* TASK LIST
1 – Translate this sentence from the Florida timeline into French: "Britain cedes Florida to Spain."
2 – Carry on the Florida timeline past its final entry.

* EXTRACT
○ ○ ○ ○
This is a timeline of the U.S. state of Florida.

Pre-European
 15,405–14,146 BC: Page-Ladson site.
9320 BC: Cutler Fossil Site.
8000 BC: Warm Mineral Springs.
7500 BC: Devil's Den Cave.
5370–5260 BC: Windover Archaeological Site.
3400 BC: Horr's Island burial mounds.
 Various: Populated by indigenous tribes, such as the Apalachee, Timucua, Ais, Calusa, Jaega, Mayaimi, Tequesta and Tocobaga.

1500s
 1502: Florida is mapped on the Cantino map
 1513 April 2: Ponce de Leon is claimed to have discovered Florida.
 1515–1519: Spanish explorers visit Pinellas barrier islands while trading with Tocobaga.
 1528: Panfilo de Narvaez expedition explores the Pinellas Peninsula.
 1538: The horse introduced into Florida
 1539: Hernando de Soto expedition names present Tampa Bay "La Bahia de Espiritu Santo".
 1549: A fleet led by Tristán de Luna y Arellano anchors in Pensacola Bay and sets up the encampment of Puerto de Santa Maria.
 1560: Menéndez commanded the galleons of the great Armada de la Carrera Española Treasure Fleet.
 1564: Fort Caroline north of Jacksonville is established by the French.
 1565: Pedro Menéndez de Avilés establishes the city of St. Augustine.
 1565 September 20: Spanish attack Fort Caroline and kill most of the French, some escape.
 1571 December: Pedro Menéndez wrecks at Cape Canaveral and meets hostile natives thought to be of the Ais Indian Nation.
 1586 June: Sir Francis Drake attacks and sacks St. Augustine.
 1596 March 22: Gonzalo Méndez de Canço appointed Governor and Captain General of Florida.

1600s
 1601: King Philip III of Spain commissioned a map of Florida which includes a fort he wants built in Miami.
 1603: Pedro Ibarra appointed Governor of Florida.
 1605: "Period of Friendship" between Spanish and Native Tribes started because of the diplomatic trip of Alvaro Mexia.

1700s
 1700: Settlers in the Province of Carolina and their Indian allies raid the Ais people.
 1702–1713: Queen Anne's War. Tocobaga virtually annihilated. Raids by English colonists reach Tampa Bay. Pinellas largely deserted.
 1715, July 30: Hurricane causes the sinking of the 1715 Treasure Fleet.
 1743: Spanish established a short-lived mission on Biscayne Bay.
 1739–1748: War of Jenkins' Ear. British mapping expeditions visit Pinellas Peninsula.
 1757: Spanish expedition renames Tampa Bay "La Bahia de San Fernando", after the Spanish king; names entrance to Tampa Bay "La Punta de Pinal de Jimenez" (Point of Pines).
 1763: 
February 10: The French and Indian War ends with the Treaty of Paris being signed. Florida is split into West and East Florida, both territories of Britain
July 20: John Hedges is appointed as the first governor of East Florida.
August 6: Augustine Prévost is appointed as the first governor of West Florida.
 1768: The colony of New Smyrna is established by Dr. Andrew Turnbull.
 1783 
March 10: Final naval battle of the American Revolution fought off Cape Canaveral with Captain John Barry.
 October 3: Treaty of Paris ends American Revolutionary War. Britain cedes Florida to Spain.
 1795: 
October 27: With the Treaty of San Lorenzo, U.S. and Spain recognized the 31st parallel as the northern boundary of Florida.

1800–1842

1810s 
1812: Republic of East Florida.
 1817–1818: First Seminole War.
○ ○ ○ ○
* DATA LINES

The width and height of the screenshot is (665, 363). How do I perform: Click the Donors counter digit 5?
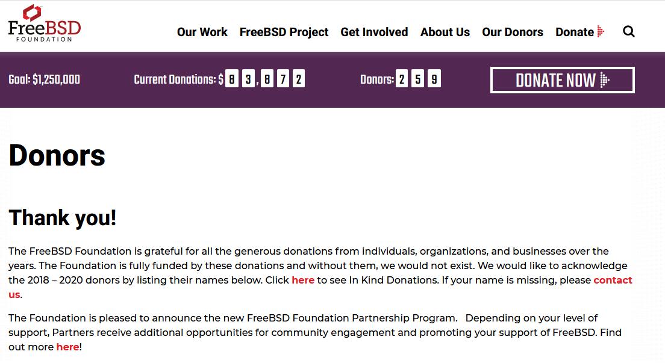point(418,78)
○ ○ ○ ○
* RESPONSES
1 – La Grande-Bretagne cède la Floride à l'Espagne.

2 –
1819
February 22: Adams–Onís Treaty is signed between Spain and the United States.

1820s 
1821 
February 22: Spain officially cedes Florida to United States as part of the Adams–Onís Treaty.
March 10: Andrew Jackson is appointed military governor of Florida by James Monroe being the first American governor.
July 10: José María Coppinger leaves office as the last governor of East Florida.
July 17: José María Callava the final Spanish and colonial governor of West Florida and Florida as a whole leaves office.
 July 21: Escambia County and St. John's County, Florida's first two counties are established.
December 31: Andrew Jackson leaves office as the  governor of Florida.
 1822 
March 30: Florida Territory is organized combining East Florida and West Florida.
April 17: Florida's first civilian governor, William Pope Duval takes office.
August 12: Jackson and Duval County, Florida's first two counties are formed.
 1824:
 Florida's first true lighthouse built in St. Augustine.
U.S. Army establishes Fort Brooke (later to become Tampa, Florida).
Tallahassee chosen as location of capital (half-way between previous capitals of East and West Florida)
 1825: 
Lighthouse built in St. Augustine.
1827 
January 20: Jefferson County is created.
December 26: Hamilton and Madison County is created.

1830s 
 1832
May 9: U.S. government signs the Treaty of Payne's Landing with some of the Seminole chiefs, promising them lands west of the Mississippi River if they agreed to leave Florida voluntarily
 1834: 
January 25: Territorial Legislature establishes Hillsborough County, Florida.
April 24: John Eaton is appointed Territorial Governor of Florida by Andrew Jackson.
 1835–1842: Second Seminole War.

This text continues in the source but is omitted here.